To say mark-to-market was the only culprit of the recession oversimplifies the crisis. The blame for a downfall that brought the country to its knees and severely crippled the world’s economy cannot be solely blamed on an accounting standard. However, vacating the standard was an honest acknowledgement that it did severely exacerbate the devastation and served as an excellent example of the threat posed by insufficiently studying the economic effects of an accounting standard the entire financial system must follow.
Most of us have heard George Santayana’s famous quote: “Those who cannot remember the past are condemned to repeat it.” Apparently, those wise words never made it to Norwalk, Conn., where FASB is only a few months away from implementing its new Current Expected Credit Loss (CECL) standard, the largest change in accounting since 2009. While FASB will vigorously argue that CECL has been years in the making, members of the board have also admitted there has not been, nor will there be, an economic impact study performed despite repeated warnings that the procyclical nature of CECL will have similar effects to mark-to-market in a downturn. In a July 23, 2019 op-ed former FDIC Chairman William Isaac and executive director and law professor at the Antonin Scalia Law School, Thomas Vartanian stated, “A similar rush by FASB in the face of unanswered concerns resulted in disastrous financial consequences in 2008 when ‘mark-to-market accounting’ was redefined by FASB.” In addition, during a hearing of the House Financial Services Committee earlier this year JP Morgan Chase CEO Jamie Dimon stated, “CECL will constrain banks at precisely the wrong time.”

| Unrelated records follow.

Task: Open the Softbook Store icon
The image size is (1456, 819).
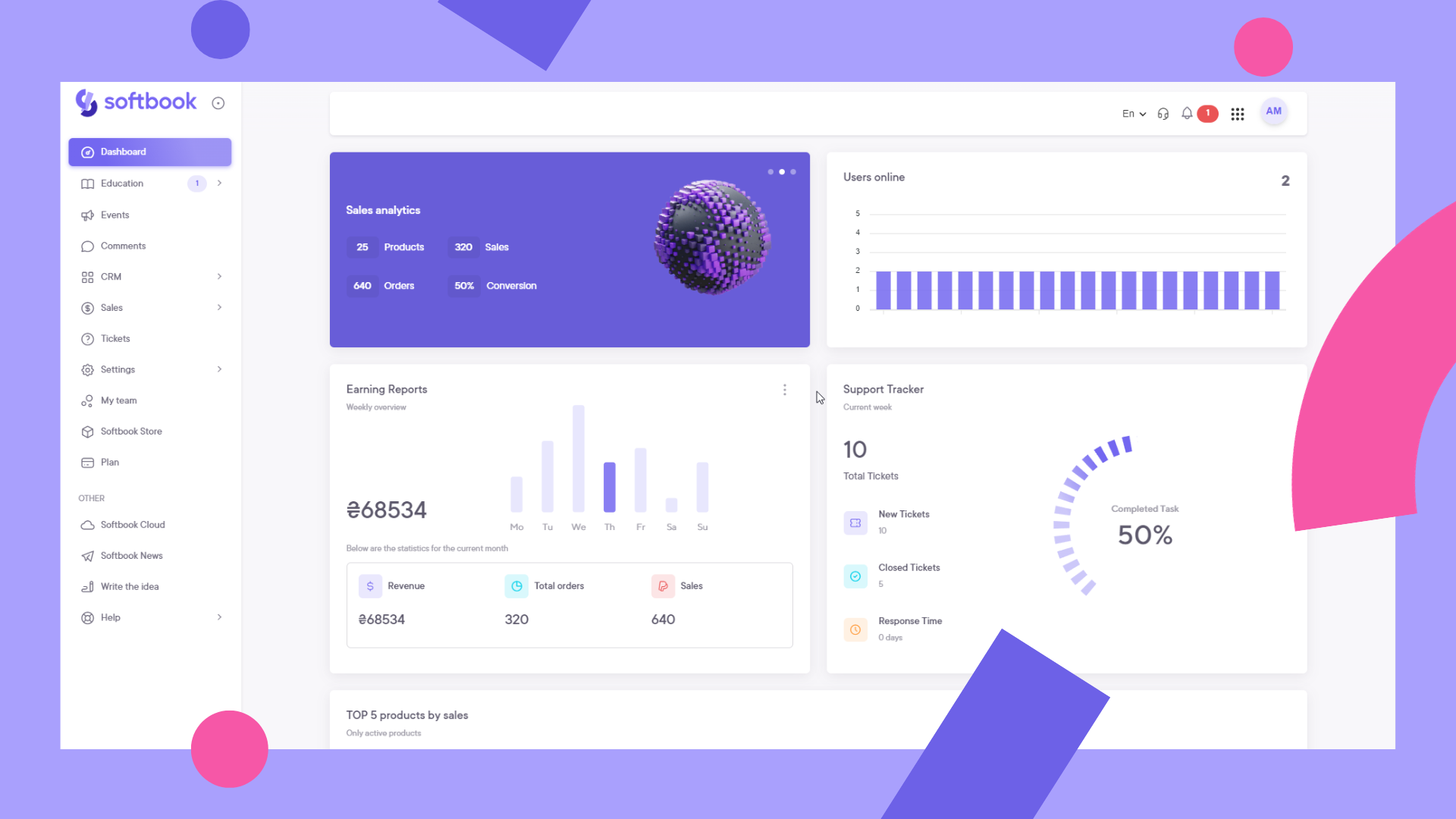Action: tap(87, 431)
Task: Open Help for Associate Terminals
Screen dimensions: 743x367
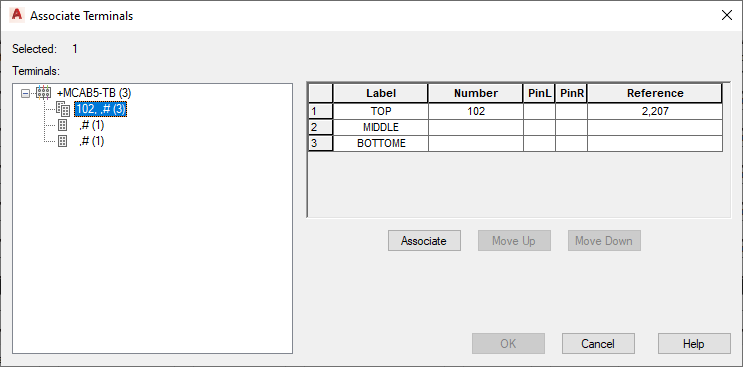Action: [x=694, y=343]
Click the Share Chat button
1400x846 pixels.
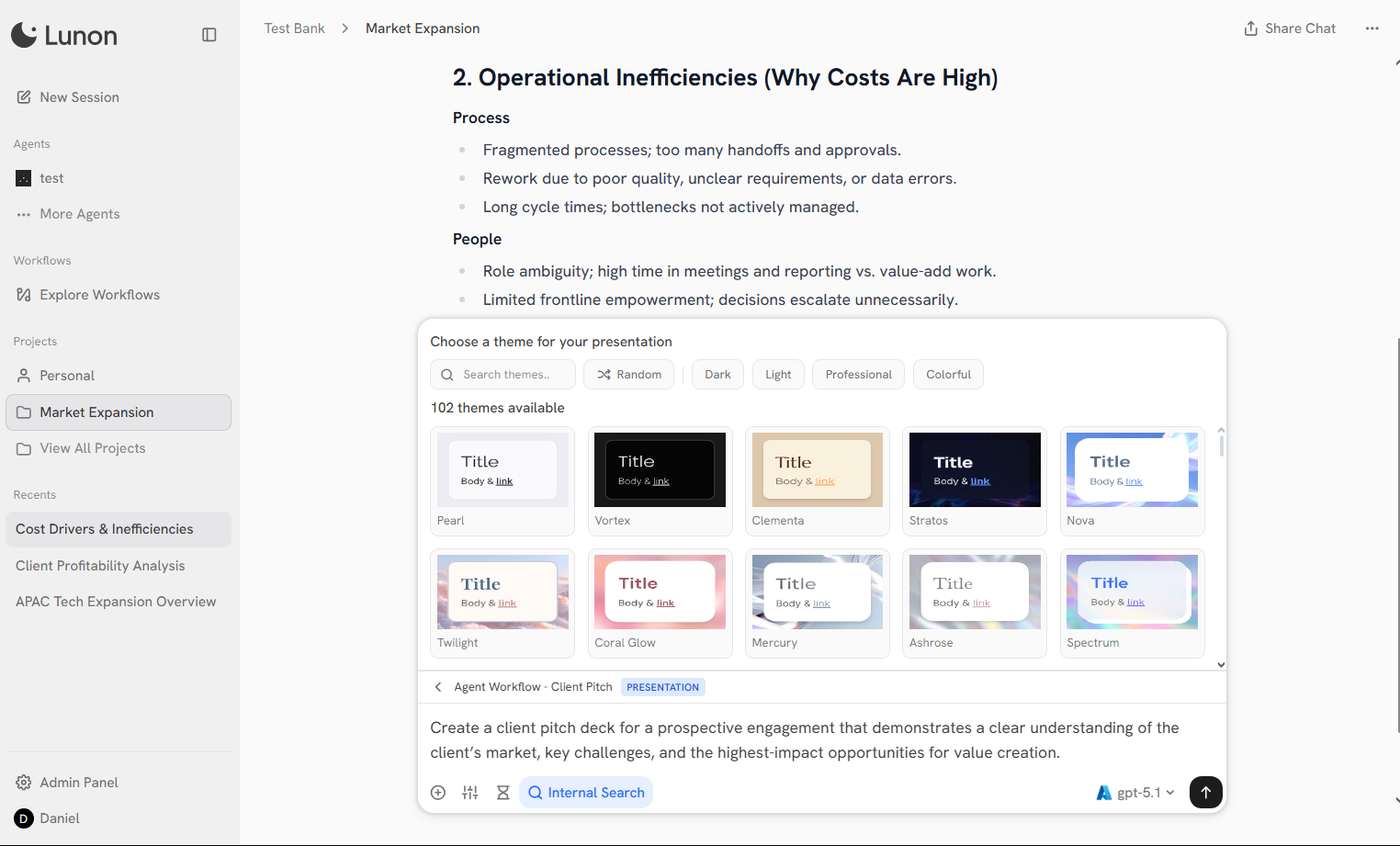[x=1290, y=28]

So why does FASB continually neglect to conduct studies on the economic impacts of its standards? Simply put: they don’t have to. Under current law, FASB and its overseer, the Financial Accounting Foundation (FAF) are independent, private-sector organizations that fall outside the purview of the laws that govern regulatory rulemaking and require adequate assessments before implementing standards. The fact of the matter is, prudence for the sake of the greater good has not yet made its way onto FASB’s agenda.
Accounting standards should not be a political issue, and FASB’s independence has served as a laudable method of keeping standard setting and the economic implications that come with it out of the political fray. However, when independence leads to complacency and that complacency threatens U.S. consumers, businesses, and the greater American economy, it is time for our citizens’ representatives to step in.

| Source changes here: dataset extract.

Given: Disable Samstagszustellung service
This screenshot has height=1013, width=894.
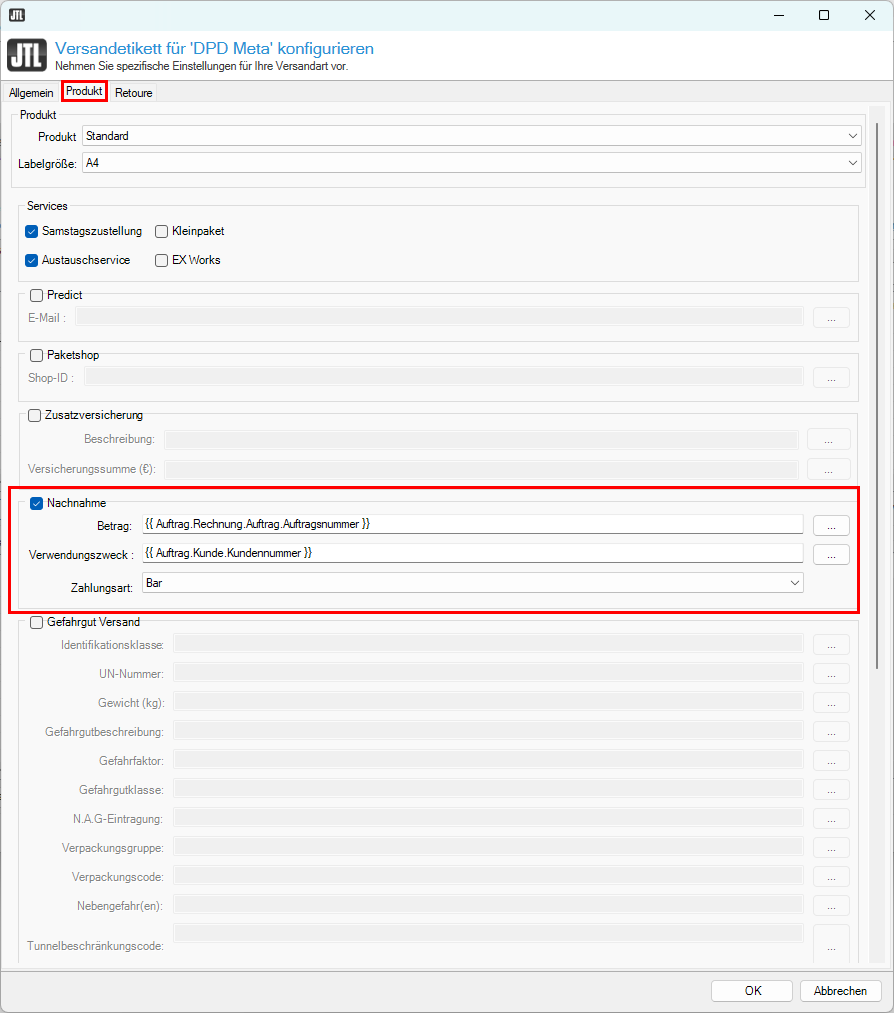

This week I am introducing a bill that will force FASB to follow the Administrative Procedures Act and abide by the same rulemaking guidelines in place for every federal financial regulator, including the Federal Reserve. The APA requires regulators to make proposed rules available for public comment, use the feedback to form a final rule, and perform a cost benefit analysis if a rule is considered “economically significant.” In addition, this legislation would require FAF to consider the impact their accounting principles will have on the U.S. economy, market stability, and availability of credit – something FASB has admitted to me they did not consider while promulgating CECL. This bill will not take away FASB’s independence, but it will force them to perform the due diligence they have proven unwilling to do.
Rules and regulations cannot prevent every economic downturn. However, it is irresponsible for Congress to stand by and allow shortsighted, hastily-implemented standards to add fuel to the fire. Particularly when the process producing that standard is eerily reminiscent of disastrous actions taken only a decade earlier.
Blaine Luetkemeyer represents Missouri’s 3rd District. He is ranking member of the Financial Services Subcommittee on Consumer Protection and Financial Institutions.